Fede cristiana e impegno per il bene comune contro sincretismo religioso e corruzione:
la Chiesa del Benin è in visita "ad Limina". Intervista con mons. Ganyé
Una nazione di sette milioni di abitanti, dove i cristiani sono il 23% e i musulmani
il 10, e dove le religioni tradizionali restano a tutt'oggi largamente praticate dal
65% dei residenti. E' la realtà del Benin, Stato africano incuneato fra la Nigeria
e il Togo. Da ieri, e fino al 22 settembre, i vescovi del Paese sono in visita ad
Limina da Benedetto XVI, che ieri ne ha ricevuto un primo gruppo, guidato dal
presidente della Conferenza episcopale locale, mons. Antoine Ganyé, vescovo
di Dassa-Zoumé. Jean-Baptiste Sourou, della redazione africana francofona della
nostra emittente, lo ha incontrato e gli ha chiesto di illustrare le problematiche
maggiori in campo pastorale:
R. -
Il y a beaucoup de difficultées ... Ci molte difficoltà. E’ difficile, per
esempio, che i laici accettino di buon grado il Sacramento del matrimonio. La poligamia,
purtroppo, è un retaggio di antiche tradizioni che ancora sopravvive. L’altro problema
è il sincretismo. Siamo cristiani, ma c’è sempre la tendenza ad essere ricuperati
dall’ambiente da cui proveniamo. Per quanto riguarda la formazione dei sacerdoti,
nel Seminario maggiore di Ouidah alcuni studenti hanno lamentato la qualità della
formazione ed anche la scarsità di manuali per lo studio. Il Seminario di Ouidah non
ha perso l'immagine del passato. Ci sono state delle lamentele che noi vescovi abbiamo
accolto. Mancavano i docenti. Ogni vescovo ha deciso di mandare i suoi preti ad occuparsi
dei giovani in formazione. Abbiamo anche inviato alcuni all'estero che saranno destinati
alla formazione dei giovani. I candidati devono essere i primi responsabili della
loro formazione. Comunque, siamo pronti a seguire i candidati al sacerdozio con un
discernimento anche serio perché non tutti saranno sacerdoti. Insistiamo sulla qualità
piuttosto che sul numero. Per i libri, è una questione importante. Non possiamo chiedere
agli studenti di raggiungere un certo livello se mancano poi gli strumenti. Certo
i mezzi mancano. Ma faremo del nostro meglio.
D.
- I giovani in Bénin incontrano non poche difficoltà: precarietà ed un futuro incerto.

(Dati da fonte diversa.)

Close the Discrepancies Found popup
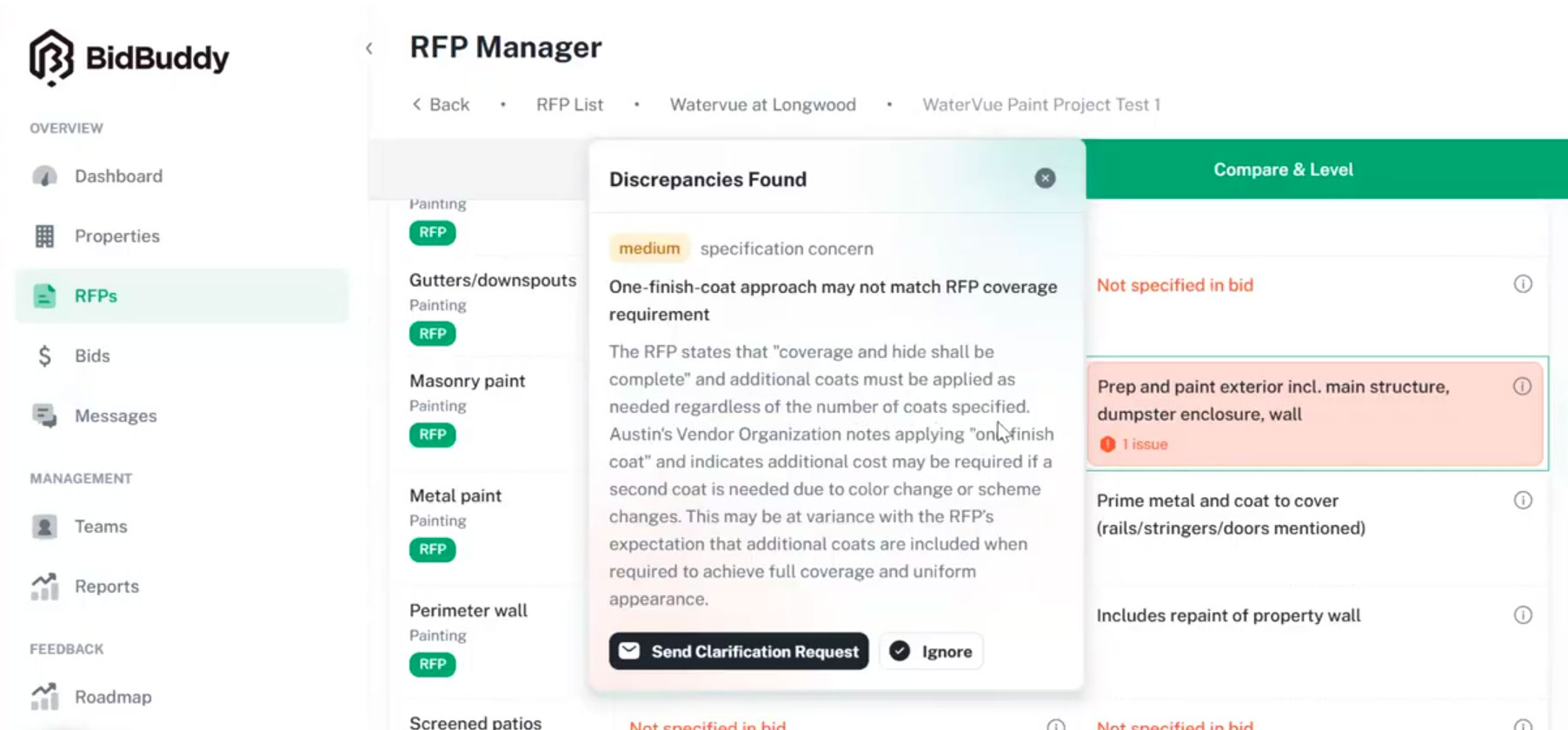 [x=1045, y=178]
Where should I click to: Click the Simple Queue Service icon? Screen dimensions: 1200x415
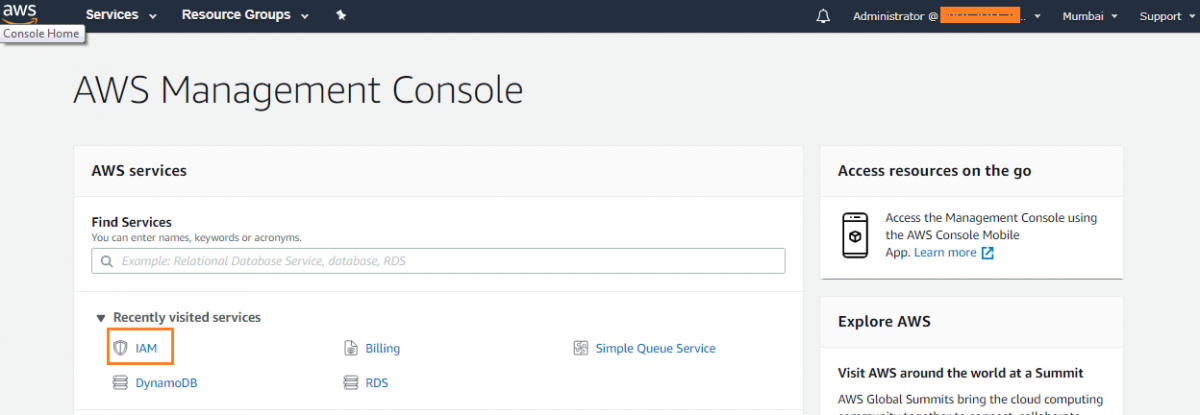click(x=580, y=348)
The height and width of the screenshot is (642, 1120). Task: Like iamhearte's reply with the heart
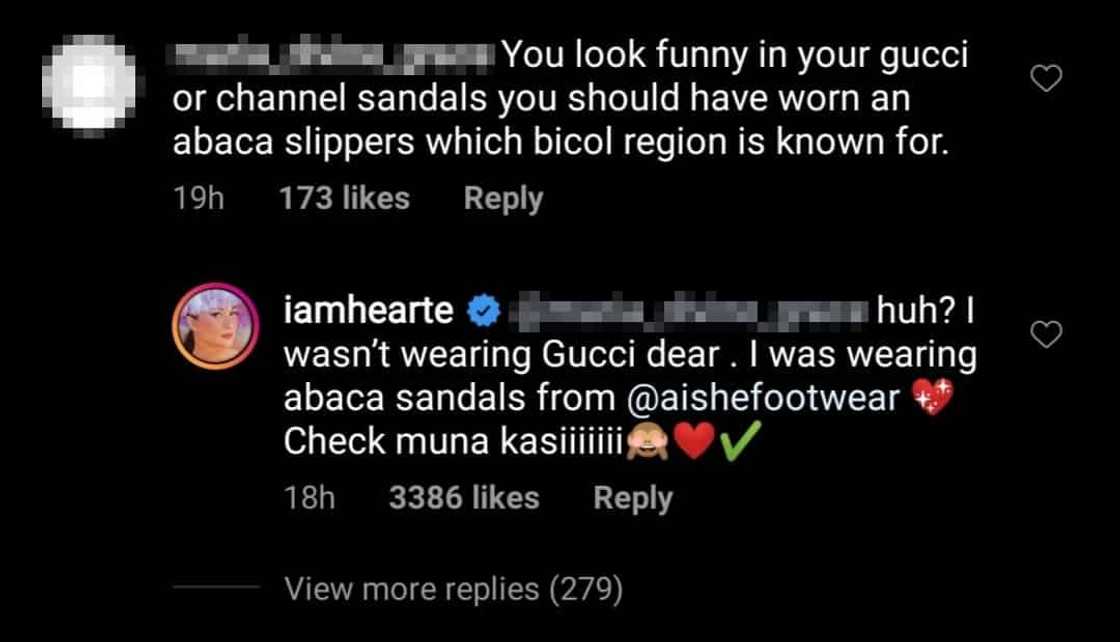(1046, 336)
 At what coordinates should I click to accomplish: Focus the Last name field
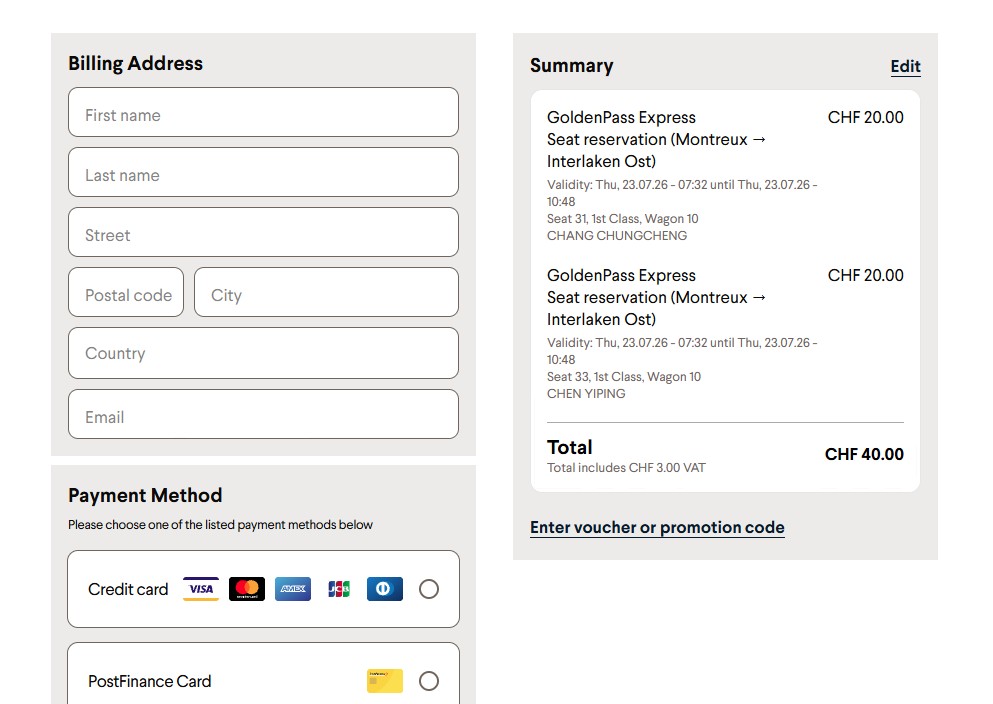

Che fa la Chiesa per aiutarli?
R. - L'Eglise n'a
pas beaucoup de moyens pour accompagner les jeunes ... Aiutare vuol dire
avere i mezzi. Facciamo quello che possiamo con quello che abbiamo, creando, tra l’altro,
scuole professionali. Bisogna dire che lo Stato beninese fa anche del suo meglio per
la gioventù e l’infanzia. La scuola materna e elementare è gratuita. Questi sforzi
vanno lodati e incoraggiati. La Chiesa, da parte sua, segue anche i giovani delle
campagne.
D. - Anche le famiglie devono affrontare
non pochi problemi …
R. - Ils viennent rendre visite
à leurs pasteurs ... Vanno a visitare i loro pastori. In tutte le parrocchie
non manca gente che bussa alla porta del prete, delle suore e del vescovo per chiedere
aiuto. Chiedo sempre ai miei preti di ascoltare la povera gente affinché non manchi
loro almeno la consolazione della Chiesa. E ascoltando, si può arrivare a qualche
soluzione.
D. - Il popolo del Bénin aspira molto
ad un rinnovamento nella politica. Come aiutate la popolazione di fronte al problema
della corruzione così diffusa?
R. - C'est une chose
malheureuse, la corruption, ... E’ davvero triste che nel nostro Paese,
la corruzione sia così generale. Noi vescovi abbiamo capito che era importante aiutare
i dirigenti e gli uomini politici. Perciò abbiamo dato dei cappellani. Il Vescovo
emerito di Porto-Novo, Mons. Vincent Mensanh e il Padre Julien Pénoukou li seguono.
La Chiesa ci ha insegnato e ci insegna il rispetto per il bene comune, ma non si riesce
a capire perché quello che preoccupa i nostri connazionali sia solo il bene della
propria famiglia e gruppo. Auguro davvero che tale piaga venga presto sanata. Non
solo in Bénin, ma in tutta l’Africa.